(Given records Opens)

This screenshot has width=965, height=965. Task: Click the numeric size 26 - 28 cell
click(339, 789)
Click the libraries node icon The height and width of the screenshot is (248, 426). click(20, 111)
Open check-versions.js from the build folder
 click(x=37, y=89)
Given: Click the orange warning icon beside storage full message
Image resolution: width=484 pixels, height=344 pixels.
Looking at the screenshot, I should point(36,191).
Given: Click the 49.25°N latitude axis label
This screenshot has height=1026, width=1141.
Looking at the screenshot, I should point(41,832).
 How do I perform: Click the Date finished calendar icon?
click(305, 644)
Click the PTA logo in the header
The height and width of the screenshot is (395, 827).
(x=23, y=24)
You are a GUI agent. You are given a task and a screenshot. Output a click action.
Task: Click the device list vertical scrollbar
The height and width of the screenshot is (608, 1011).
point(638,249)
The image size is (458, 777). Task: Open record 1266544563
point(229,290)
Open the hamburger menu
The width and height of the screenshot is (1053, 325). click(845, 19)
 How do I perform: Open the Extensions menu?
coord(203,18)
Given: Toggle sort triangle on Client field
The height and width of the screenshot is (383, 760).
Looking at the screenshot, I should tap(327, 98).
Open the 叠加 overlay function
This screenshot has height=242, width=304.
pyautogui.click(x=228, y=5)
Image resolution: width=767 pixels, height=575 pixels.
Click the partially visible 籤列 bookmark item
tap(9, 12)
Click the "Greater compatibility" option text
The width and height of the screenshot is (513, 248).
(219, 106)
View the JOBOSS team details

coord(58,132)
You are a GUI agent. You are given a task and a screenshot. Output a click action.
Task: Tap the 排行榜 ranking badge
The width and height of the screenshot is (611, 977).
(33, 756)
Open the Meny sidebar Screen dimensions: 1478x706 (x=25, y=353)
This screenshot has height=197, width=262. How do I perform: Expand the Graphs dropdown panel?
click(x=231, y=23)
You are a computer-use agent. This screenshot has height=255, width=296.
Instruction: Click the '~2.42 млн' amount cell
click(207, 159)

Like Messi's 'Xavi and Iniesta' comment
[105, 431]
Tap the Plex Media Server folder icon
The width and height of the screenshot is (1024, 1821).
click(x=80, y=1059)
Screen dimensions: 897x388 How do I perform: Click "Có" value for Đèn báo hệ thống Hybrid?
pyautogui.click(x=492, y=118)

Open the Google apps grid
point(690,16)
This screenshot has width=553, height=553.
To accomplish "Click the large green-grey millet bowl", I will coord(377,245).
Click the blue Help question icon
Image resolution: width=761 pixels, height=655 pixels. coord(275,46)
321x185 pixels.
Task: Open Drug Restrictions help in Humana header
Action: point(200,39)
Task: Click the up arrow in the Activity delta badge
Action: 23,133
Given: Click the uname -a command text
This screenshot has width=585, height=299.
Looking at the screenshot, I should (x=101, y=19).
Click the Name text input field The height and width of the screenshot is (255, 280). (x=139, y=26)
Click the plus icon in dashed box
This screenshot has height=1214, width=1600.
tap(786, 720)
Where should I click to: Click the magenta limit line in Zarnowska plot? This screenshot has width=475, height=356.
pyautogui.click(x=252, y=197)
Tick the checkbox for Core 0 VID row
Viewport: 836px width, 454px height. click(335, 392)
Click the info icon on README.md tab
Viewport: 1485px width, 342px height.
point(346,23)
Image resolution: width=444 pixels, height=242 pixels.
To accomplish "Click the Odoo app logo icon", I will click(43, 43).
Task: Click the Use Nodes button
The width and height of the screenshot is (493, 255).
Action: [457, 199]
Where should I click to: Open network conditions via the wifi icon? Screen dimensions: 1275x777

(Given records Closes)

* Instructions to follow: Could you give again, word for word, the line with "Image resolution: width=444" and all lines after it through the end of the data? Leave out everything else.

* Result below:
Image resolution: width=444 pixels, height=242 pixels.
To accomplish "Click the Odoo app logo icon", I will click(43, 43).
Task: Click the Use Nodes button
The width and height of the screenshot is (493, 255).
Action: [457, 199]
Where should I click to: Open network conditions via the wifi icon? Screen dimensions: 1275x777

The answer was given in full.